6 May 2009 – Secretary-General Ban Ki-moon and Israeli President Shimon Peres discussed the report of the United Nations Board of Inquiry into incidents affecting the world body’s personnel, premises and operations during the recent conflict in Gaza at a meeting today in New York.

Yesterday Mr. Ban transmitted a summary of the report prepared by the four-member Board to the Security Council, and is currently reviewing its recommendations.

UN spokesperson Michele Montas told reporters that the Secretary-General and Mr. Peres also discussed Ghajar, a town that straddles across the Blue Line between Israel and Lebanon, as well as the anti-racism Durban Review Conference held last month in Geneva.

In a related development, Mr. Ban today called for Israel and the Palestinians to return to the negotiating table, as he pledged his sustained commitment to helping achieve a negotiated political settlement of their long-running conflict.

“Israeli-Palestinian negotiations must be resumed on all core issues without exception,” he said in a message to the UN International Meeting in Support of Israeli-Palestinian Peace, held in Nicosia under the auspices of the Committee on the Exercise of the Inalienable Rights of the Palestinian People.

In the message, delivered by Special Representative in Cyprus Tayé-Brook Zerihoun, Mr. Ban stated that the parameters for peace remain unchanged: the establishment of two States living side by side in peace and security on the basis of the principle of land for peace and a just and comprehensive regional peace consistent with Security Council resolutions.

The Secretary-General said he was “very disturbed” by the situation in Gaza, more than three months since the end of hostilities there. “Measures that increase hardship and suffering are unacceptable and must stop immediately,” he stressed.

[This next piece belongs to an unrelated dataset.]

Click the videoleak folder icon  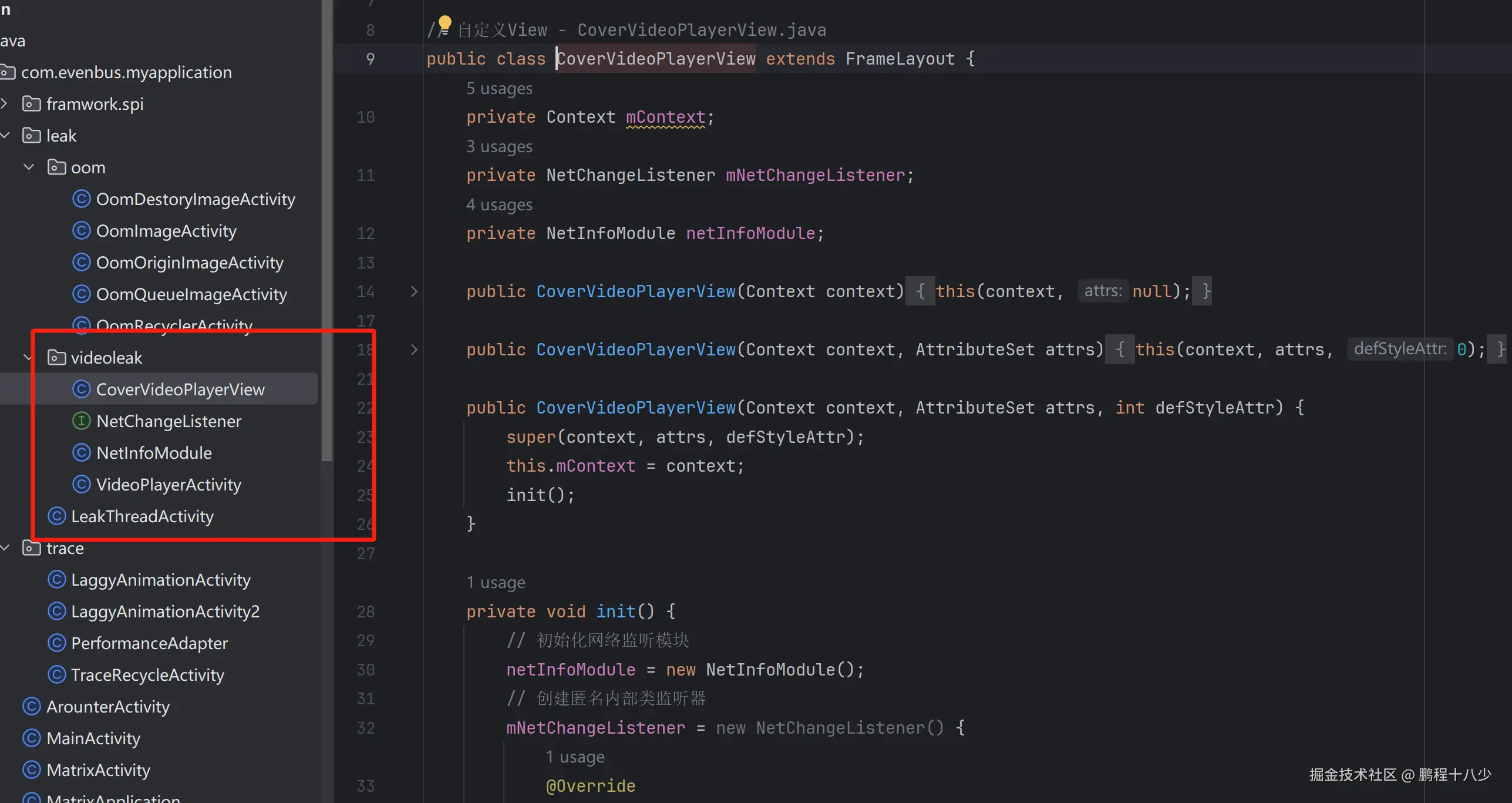point(56,358)
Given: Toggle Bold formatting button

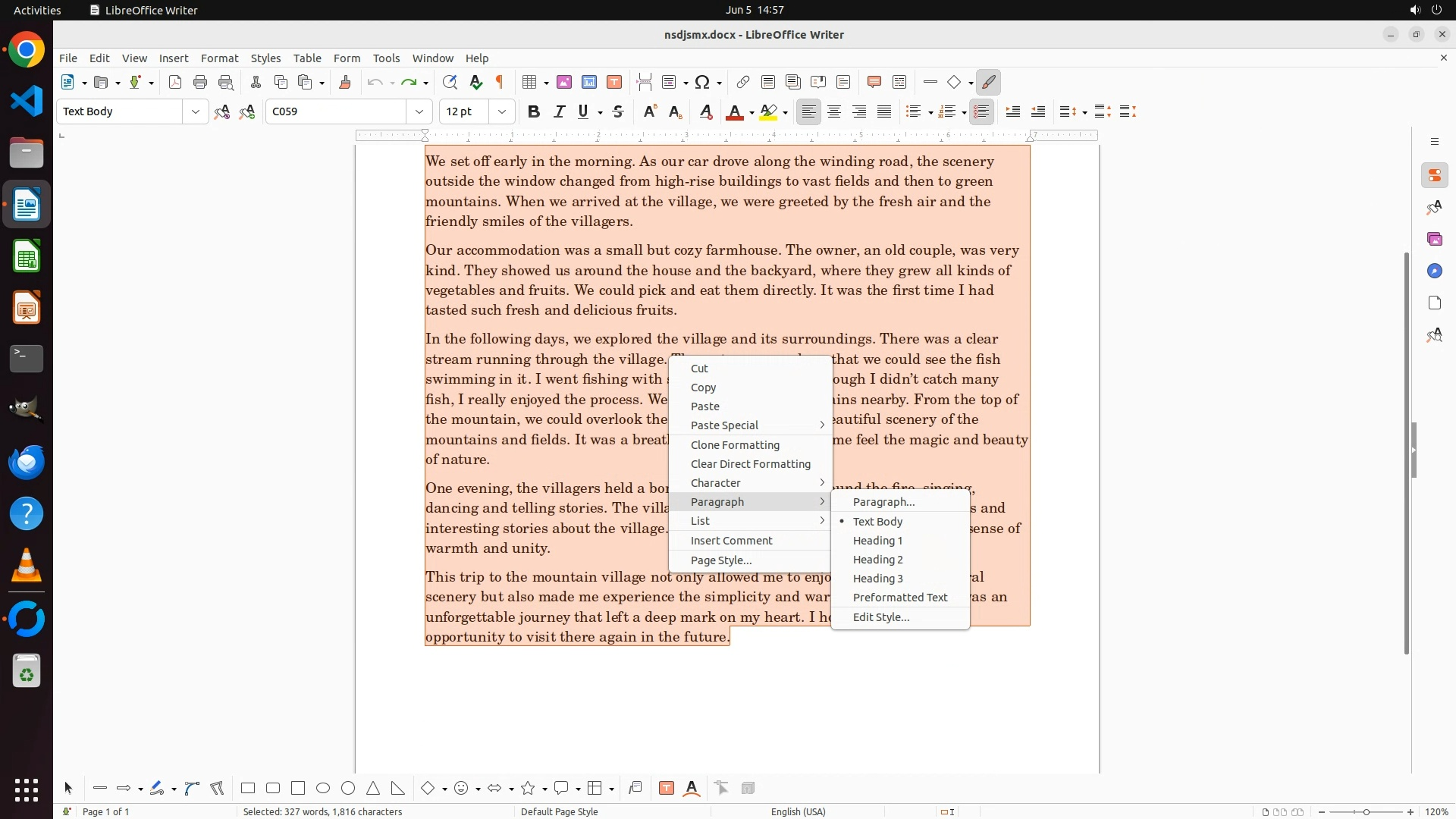Looking at the screenshot, I should [x=534, y=111].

He called on Israel to provide adequate entry of fuel, cash and materials that were urgently needed to repair schools, clinics, sanitation networks and shelters.

Much needs to be done to stabilize Gaza, he added, including a durable and fully respected cease fire, including open crossings; the prevention of illicit supply of weapons; and reunification of Gaza and the West Bank within the framework of the legitimate Palestinian authority.

Voicing strong support for the continued efforts of Egypt to promote Palestinian reconciliation through dialogue, Mr. Ban urged participants in this process to redouble their efforts to overcome their differences.

On the West Bank, he warned that the persistence of Israeli settlement activities would make it virtually impossible for peace talks to produce tangible results.

Noting that the meeting was taking place as the international community strives to reinvigorate the political process towards Israeli-Palestinian peace, he expressed his strong support for a reinforced role for the Middle East Quartet – composed of the UN, the European Union, Russia and the United States.

He also commended President Barack Obama’s stated commitment to strengthening and deepening partnerships between the US, the parties and international partners to help achieve peace between Israelis and Palestinians and between Israel and the Arab States.